Put A Harness On Your Biases

When it comes to decisions, we all come to the table with biases, some known and some unknown. I read an excellent article in Harvard Business Review on this topic, and I’ve summarized some of my key takeaways below.

There are two main types of decision making systems. The “gut” system where people rely on their instincts and intuition to guide them through a tricky choice. If you’ve ever declined to buy a product or hire a service because it “just didn’t feel right,” you’ve used this method of decision-making. The second is the rational choice method. If you’ve ever split a piece of paper down the middle and written the pros on one side and cons on the other, you’ve used this system before. While both methods of decision-making have their place, either one comes with inherent flaws: biases that can creep in and taint the decision in a way that makes it less than our best. Here’s how to combat the biases that create flaws in decision-making.

Avoiding Overoptimism 
When making estimates on our companies’ forecast for growth, the natural tendency is often to be more optimistic about growth than we should be. To avoid making hiring or purchasing decisions that over-anticipate actual market conditions, make it a habit to project three different estimates on what your business’ future growth might look like: a high, low, and middle estimate. Think about what optimum growth would look like for the high side and the worst case scenario for the low end. Your middle estimate should seek to balance the factors that lead you to make your high and low estimates what they were. Chances are good, reality is likely to match the middle estimate much more closely.

Plan To Fail
This one might sound shocking, but before you make a big decision, take time to imagine you’ve already made it and failed splendidly. Examine the reasons why your plan is likely to fail ahead of time. Think through some of the most likely roadblocks you’ll encounter. Forcing yourself to consider failure at the outset may cause you to avoid a costly error while still in the planning stage. If you still decide to move forward, identifying pitfalls ahead of time can help you plan to avoid potential roadblocks if you do decide to move forward.

Eliminate Your Options
The natural human tendency is to view a decision as an either/or proposition. Break out of this mold by considering what you’d do if either option isn’t on the table. This can help you generate creative solutions you may not have considered if you were simply making a choice between two outcomes.
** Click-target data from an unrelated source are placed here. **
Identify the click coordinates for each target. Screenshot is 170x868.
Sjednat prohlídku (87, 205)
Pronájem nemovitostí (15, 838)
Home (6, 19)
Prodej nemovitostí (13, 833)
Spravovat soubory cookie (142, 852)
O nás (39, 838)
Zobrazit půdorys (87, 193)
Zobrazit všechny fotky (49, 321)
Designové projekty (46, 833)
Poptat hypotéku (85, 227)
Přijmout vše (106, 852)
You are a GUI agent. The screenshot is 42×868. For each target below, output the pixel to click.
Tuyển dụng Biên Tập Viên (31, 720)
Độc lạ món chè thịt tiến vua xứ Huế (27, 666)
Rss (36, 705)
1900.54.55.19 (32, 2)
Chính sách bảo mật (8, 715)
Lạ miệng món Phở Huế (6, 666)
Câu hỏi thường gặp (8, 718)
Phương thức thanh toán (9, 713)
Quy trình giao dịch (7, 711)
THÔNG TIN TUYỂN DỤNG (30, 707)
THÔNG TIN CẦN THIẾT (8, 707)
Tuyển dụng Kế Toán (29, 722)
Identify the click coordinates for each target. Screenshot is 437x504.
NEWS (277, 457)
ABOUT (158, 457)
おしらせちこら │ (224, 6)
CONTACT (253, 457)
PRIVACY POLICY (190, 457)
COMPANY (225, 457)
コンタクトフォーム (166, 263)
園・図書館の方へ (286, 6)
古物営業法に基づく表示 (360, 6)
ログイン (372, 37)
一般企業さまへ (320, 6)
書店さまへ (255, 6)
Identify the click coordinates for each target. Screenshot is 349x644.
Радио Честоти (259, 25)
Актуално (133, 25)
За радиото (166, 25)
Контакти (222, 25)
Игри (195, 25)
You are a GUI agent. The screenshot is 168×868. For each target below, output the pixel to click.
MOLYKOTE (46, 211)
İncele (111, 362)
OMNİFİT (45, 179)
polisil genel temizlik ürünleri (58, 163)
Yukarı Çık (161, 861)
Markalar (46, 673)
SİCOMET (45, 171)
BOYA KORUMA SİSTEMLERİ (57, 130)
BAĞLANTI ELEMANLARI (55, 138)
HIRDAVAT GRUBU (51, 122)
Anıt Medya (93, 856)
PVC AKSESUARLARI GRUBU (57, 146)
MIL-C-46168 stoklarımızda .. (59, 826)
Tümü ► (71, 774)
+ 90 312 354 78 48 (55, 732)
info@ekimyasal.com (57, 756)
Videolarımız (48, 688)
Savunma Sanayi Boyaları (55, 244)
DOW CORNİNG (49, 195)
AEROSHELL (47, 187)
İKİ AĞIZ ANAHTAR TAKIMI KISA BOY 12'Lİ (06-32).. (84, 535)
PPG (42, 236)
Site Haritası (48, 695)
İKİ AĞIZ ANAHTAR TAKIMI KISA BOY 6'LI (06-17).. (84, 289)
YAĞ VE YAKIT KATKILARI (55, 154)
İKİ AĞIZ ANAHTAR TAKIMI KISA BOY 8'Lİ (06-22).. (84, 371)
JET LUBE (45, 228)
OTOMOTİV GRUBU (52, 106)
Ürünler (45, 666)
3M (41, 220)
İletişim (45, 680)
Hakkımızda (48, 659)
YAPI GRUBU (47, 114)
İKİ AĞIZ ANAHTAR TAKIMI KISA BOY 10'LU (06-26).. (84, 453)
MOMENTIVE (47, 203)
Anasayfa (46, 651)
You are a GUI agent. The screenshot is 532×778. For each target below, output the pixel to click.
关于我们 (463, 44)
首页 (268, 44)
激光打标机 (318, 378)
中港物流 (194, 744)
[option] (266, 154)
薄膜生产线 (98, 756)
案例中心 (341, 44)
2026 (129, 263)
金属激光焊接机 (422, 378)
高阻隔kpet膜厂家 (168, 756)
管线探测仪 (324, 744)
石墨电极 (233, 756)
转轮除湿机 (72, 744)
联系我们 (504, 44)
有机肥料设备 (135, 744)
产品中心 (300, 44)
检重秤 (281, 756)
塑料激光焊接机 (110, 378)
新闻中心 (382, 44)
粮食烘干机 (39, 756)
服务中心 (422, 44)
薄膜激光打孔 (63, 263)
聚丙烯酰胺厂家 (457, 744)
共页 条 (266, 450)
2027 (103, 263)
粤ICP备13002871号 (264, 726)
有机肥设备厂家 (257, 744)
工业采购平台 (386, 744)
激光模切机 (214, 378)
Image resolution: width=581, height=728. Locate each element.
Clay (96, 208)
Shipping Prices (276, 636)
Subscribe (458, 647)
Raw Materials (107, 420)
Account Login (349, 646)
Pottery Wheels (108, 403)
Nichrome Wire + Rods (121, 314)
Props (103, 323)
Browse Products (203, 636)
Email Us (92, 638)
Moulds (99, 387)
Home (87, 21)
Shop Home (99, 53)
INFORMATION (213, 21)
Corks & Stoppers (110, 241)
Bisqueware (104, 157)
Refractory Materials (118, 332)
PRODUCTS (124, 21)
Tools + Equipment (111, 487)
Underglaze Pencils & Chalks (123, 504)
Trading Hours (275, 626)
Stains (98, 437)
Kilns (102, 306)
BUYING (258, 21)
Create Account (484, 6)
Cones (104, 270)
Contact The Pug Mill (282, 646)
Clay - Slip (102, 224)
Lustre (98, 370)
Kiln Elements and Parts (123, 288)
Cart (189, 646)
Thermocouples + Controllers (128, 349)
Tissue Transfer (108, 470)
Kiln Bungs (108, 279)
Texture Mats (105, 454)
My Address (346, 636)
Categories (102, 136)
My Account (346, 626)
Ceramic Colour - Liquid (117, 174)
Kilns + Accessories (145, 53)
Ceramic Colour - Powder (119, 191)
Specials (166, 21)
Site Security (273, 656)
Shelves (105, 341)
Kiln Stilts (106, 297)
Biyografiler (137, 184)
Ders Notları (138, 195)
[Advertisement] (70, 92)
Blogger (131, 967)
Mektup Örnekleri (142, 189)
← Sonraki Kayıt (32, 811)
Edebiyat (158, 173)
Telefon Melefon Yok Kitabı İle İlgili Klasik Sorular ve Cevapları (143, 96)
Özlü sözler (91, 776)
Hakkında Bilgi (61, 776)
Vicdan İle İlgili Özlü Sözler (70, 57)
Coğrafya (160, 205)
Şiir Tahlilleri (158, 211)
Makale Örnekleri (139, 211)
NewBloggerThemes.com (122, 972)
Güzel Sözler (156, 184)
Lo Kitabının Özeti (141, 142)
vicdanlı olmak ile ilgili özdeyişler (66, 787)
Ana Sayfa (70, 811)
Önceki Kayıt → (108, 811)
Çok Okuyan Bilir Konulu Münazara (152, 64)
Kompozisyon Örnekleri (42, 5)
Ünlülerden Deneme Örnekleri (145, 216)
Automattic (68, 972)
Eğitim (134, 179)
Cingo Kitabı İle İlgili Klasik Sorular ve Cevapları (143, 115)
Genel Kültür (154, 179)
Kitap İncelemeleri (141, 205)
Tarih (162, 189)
Often the best decision is the one you haven’t identified yet.

Get Some Distance
As human beings, physical factors can play a big part in how we make decisions. Lack of sleep, poor exercise habits, and failure to handle life stressors appropriately can dramatically reduce our decision-making abilities. Stepping back from the decision point temporarily to reenergize can dramatically improve our clarity of mind. Taking a walk, getting a good night’s rest, or going for a walk in the woods can make a huge difference.

Get Some Fresh Eyes 
Sometimes we’re too close to a decision to make a completely objective choice on our own. Bringing in someone we trust and asking advice can help us examine aspects of the decision we may not have been able to see on our own. Don’t box the person in by explaining which way you’re leaning in the process ahead of time. State the relevant facts, sit back, and pay attention to how they view it. Fresh eyes on the problem can make a big difference.

Making important decisions well is one of the most difficult aspects of being a business leader. Eliminating your own biases and making an accurate, objective decision is much more doable when you have tools in place to help.